Higgs has also been described as the “Father of Reggae” by Jimmy Cliff. For a while Higgs toured with Cliff, acting as his bandleader as well as writing songs for Cliff including “Dear Mother”, and also performed with The Wailers on their US tour when Bunny Wailer refused to go on the tour in 1973. Higgs wrote “Steppin’ Razor” in 1967 as his entry in the Festival Song Contest, later recorded by Tosh without crediting Higgs. Higgs later won a court case to establish his rights as a composer but never received any profits from the song’s success.

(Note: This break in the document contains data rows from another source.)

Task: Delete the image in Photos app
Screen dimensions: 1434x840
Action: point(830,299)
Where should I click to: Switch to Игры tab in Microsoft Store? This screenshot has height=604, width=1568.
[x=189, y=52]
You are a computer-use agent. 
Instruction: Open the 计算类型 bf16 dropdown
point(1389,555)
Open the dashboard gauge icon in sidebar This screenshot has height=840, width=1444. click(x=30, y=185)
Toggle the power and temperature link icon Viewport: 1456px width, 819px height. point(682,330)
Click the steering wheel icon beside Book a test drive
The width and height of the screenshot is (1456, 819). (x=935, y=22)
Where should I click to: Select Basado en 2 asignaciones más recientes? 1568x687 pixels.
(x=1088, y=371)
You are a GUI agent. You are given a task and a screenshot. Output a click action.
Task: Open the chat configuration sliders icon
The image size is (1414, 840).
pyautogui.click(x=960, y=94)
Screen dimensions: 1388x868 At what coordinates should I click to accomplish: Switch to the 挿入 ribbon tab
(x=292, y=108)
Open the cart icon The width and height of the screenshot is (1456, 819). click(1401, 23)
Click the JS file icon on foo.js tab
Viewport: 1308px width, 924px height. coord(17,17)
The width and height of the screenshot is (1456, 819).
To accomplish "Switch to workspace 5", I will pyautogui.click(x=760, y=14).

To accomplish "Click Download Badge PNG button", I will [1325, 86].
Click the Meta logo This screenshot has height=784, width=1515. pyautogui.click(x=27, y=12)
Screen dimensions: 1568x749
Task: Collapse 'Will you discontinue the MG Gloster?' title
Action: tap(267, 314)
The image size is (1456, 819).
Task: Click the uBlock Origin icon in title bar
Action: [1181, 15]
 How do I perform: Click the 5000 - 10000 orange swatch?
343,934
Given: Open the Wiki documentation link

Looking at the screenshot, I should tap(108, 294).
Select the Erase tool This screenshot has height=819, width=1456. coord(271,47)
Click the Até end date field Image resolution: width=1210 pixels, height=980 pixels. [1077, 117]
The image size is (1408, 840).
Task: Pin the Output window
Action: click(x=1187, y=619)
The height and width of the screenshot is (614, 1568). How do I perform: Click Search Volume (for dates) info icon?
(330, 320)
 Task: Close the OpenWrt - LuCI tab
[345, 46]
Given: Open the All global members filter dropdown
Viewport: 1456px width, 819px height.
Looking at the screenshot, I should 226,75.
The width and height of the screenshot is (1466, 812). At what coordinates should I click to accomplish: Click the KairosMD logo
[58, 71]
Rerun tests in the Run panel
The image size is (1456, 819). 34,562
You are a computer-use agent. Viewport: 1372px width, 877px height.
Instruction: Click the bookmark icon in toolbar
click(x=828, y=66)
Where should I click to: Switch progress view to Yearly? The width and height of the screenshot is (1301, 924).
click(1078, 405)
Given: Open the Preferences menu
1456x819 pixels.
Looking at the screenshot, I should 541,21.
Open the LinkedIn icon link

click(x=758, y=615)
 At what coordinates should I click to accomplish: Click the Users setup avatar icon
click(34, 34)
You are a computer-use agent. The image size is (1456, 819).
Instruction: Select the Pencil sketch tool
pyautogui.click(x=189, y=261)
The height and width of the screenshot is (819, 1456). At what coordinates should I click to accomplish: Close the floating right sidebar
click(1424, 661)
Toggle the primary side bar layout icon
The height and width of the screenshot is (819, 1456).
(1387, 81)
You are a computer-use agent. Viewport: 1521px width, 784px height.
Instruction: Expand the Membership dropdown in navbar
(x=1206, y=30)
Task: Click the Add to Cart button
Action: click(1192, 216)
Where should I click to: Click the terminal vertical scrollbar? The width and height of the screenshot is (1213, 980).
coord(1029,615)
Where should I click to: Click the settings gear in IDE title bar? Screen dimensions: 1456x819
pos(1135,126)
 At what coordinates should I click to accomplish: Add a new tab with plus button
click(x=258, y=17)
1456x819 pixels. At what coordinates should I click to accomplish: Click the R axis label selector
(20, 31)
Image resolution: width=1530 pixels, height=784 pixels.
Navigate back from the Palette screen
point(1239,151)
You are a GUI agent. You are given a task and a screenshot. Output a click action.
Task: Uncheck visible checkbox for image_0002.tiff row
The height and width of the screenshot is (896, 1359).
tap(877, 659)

Higgs won the Jamaican Tourist Board Song Competition in 1972 with “Invitation to Jamaica”, released as a single on his own Elevation label, and much of his best-known solo work was issued in the 1970s. Singles included “More Slavery” (released on Micron), “Creation” (Ethnic Fight), “Let Us Do Something” (Elevation), and “World Is Upside Down” (Island). His debut album, Life of Contradiction, had been recorded in 1972 for Island Records, but as Island boss Chris Blackwell felt that it would be difficult to market it remained unreleased until 1975, when it was issued by Micron Music,[6] and has been described as “a seminally sophisticated work combining reggae, jazz, and rhythm and blues influences to create a new texture that would have a profound effect on the best Jamaican music to follow”. As well as The Wailers, Higgs also helped several other singers and groups including The Wailing Souls.
His second album, Unity Is Power, was released in 1979 and further singles followed on Cliff’s Sunpower label and Bunny Wailer’s Solominic imprint. His 1983 single “So It Go”, with a lyric critical of the Jamaican government of the day was banned from airplay and led to harassment which would eventually lead to Higgs relocating to Los Angeles, where he lived for the rest of his life. Two further albums were released in the 1980s, Triumph (1985) and Family (1988), and in 1990 he recorded Blackman Know Yourself on which he was backed by the Wailers Band, and includes covers of the Marley/Lee Perry songs “Small Axe” and “Sun Is Shining”. In 1995, his final album was issued, Joe and Marcia Together, a collaboration with his daughter.
A majority of Higgs’ songs were connected to his impoverished life in Trenchtown where he grew up. Higgs considered that it was out of the poverty and violence of Kingston’s shantytowns such as Trenchtown and Johnstown that the reggae music had grown. Before reggae hit big on the Western music scene with Bob Marley, it was understood as “ghetto music”. Higgs was the very first artist out of the ghetto music scene to have lyrics that primarily dealt with everyday troubles. In his own words:
“Music is a matter of struggle. It’s not good that it’s known you’re from Trenchtown. Reggae is a confrontation of sound. Reggae has to have that basic vibrant sound that is to be heard in the ghetto. It’s like playing the drum and bass very loud. Those are the basic sounds. Classical reggae should be accepted in any part of the world. Freedom, that’s what it’s asking for; acceptance, that’s what it needs, and understanding, that’s what reggae’s saying. You have a certain love that comes from hard struggle, long-suffering. Through pain you guard yourself with that hope of freedom, not to give up…”
Higgs died of cancer on 18 December 1999 at Kaiser Hospital in Los Angeles. At the time of his death, he was working with Roger Steffens on an official biography and had been working on a collaboration with Irish artists, including John Alexander Reed and Ronald Padget for the Green on Black album. He was survived by twelve children, including his daughter Marcia, who is a rapper, and son Peter, a studio guitarist.
In 2006, the Joe Higgs Music Awards were established in his honor.